In 2004, a group of us sat hopefully in front of the TV in a tiny one-bedroom flat in Brooklyn. We watched on pins and needles as Ohio looked to be leaning toward Kerry and then Bush and then…cap in hand, John Edwards and a long-faced Kerry announced that they were conceding the election to a man we had desperately hoped would be knocked off of his evil perch. We were stunned because all of us felt that this election meant the difference between lives saved and lives lost. We could not have predicted the sheer scale of actual lives lost those 53 million people who voted for Bush now have on their consciences. We braced ourselves, nonetheless, for 4 more years of needless war, of violent rhetoric, of suppression and censorship, of isolationism, corruption and big oil.

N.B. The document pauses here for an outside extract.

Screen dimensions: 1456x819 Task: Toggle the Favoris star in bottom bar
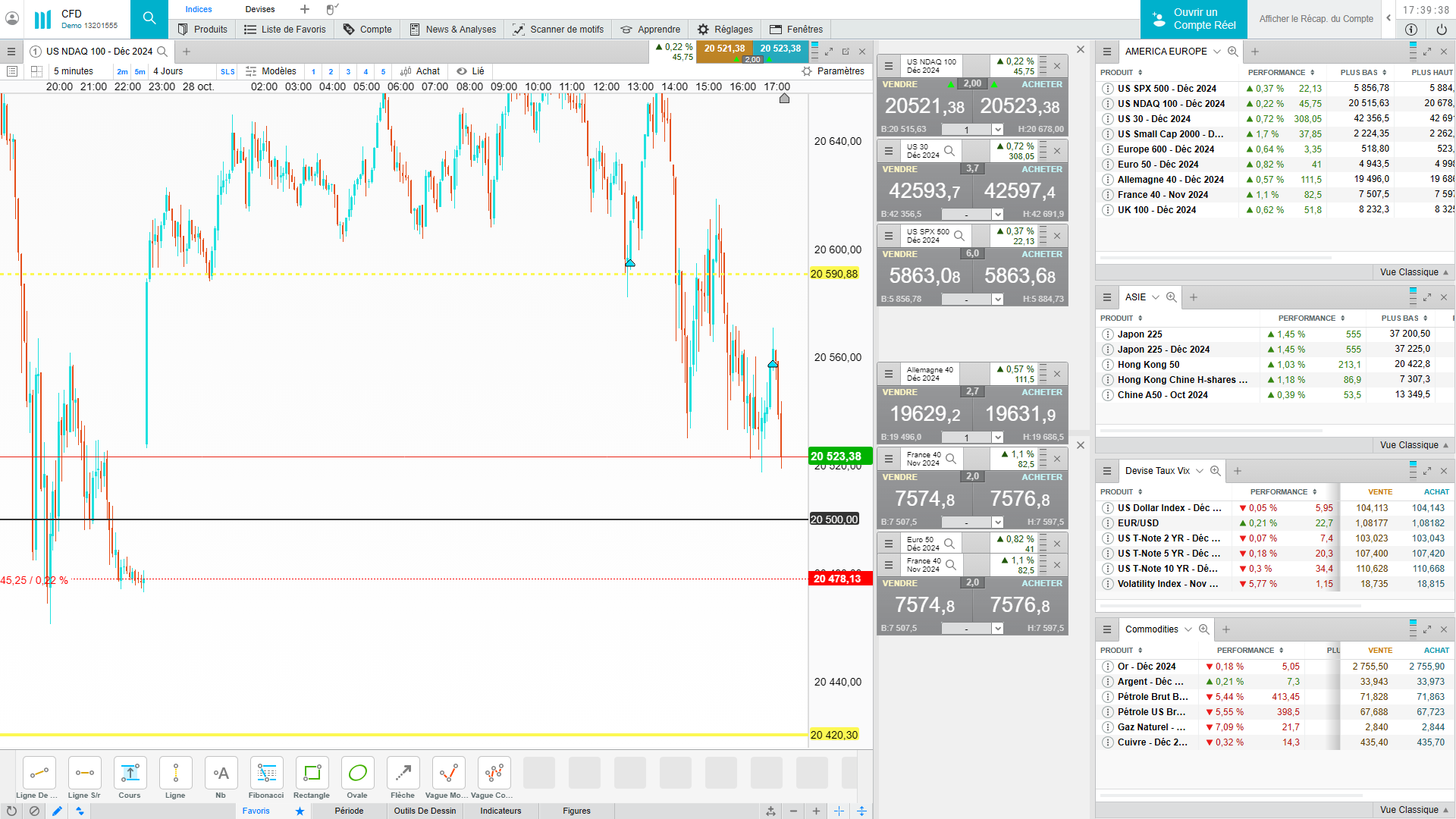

2000 was a wake-up call for my generation. Supposedly one of the most exemplary democracies in the world turned out to be deeply dysfunctional.  When George W. Bush took office, we were only nine months away from an event so shocking, it would forever alter public discourse in our country and indeed the world. What a comedy (tragedy?) of errors that led to the moment when this idiotic despot-in-waiting would be in power at this defining moment when America needed leadership of the highest caliber. It was the perfect political storm that has gone on for 8 years too long.

Aside from the upset victory he snatched from the first George Bush, Clinton’s eight years in office were blissfully uneventful by comparison. The worst crisis his administration faced was because of an extra-marital affair. I suspect that nowadays, most Americans would gladly trade our current problems for those days. I guess that’s the great paradox of history: it gives us the gift of perspective and insight only upon hindsight.

We’ve had a rough decade, and we’ve been humbled and tempered in ways that are not fun as a nation or as individuals. Culturally, philosophically we still face huge maturity gaps. But I expect that four years from now, I will remember this election day with pride and excitement and a real hope for the future of my beautiful country. Obama for President.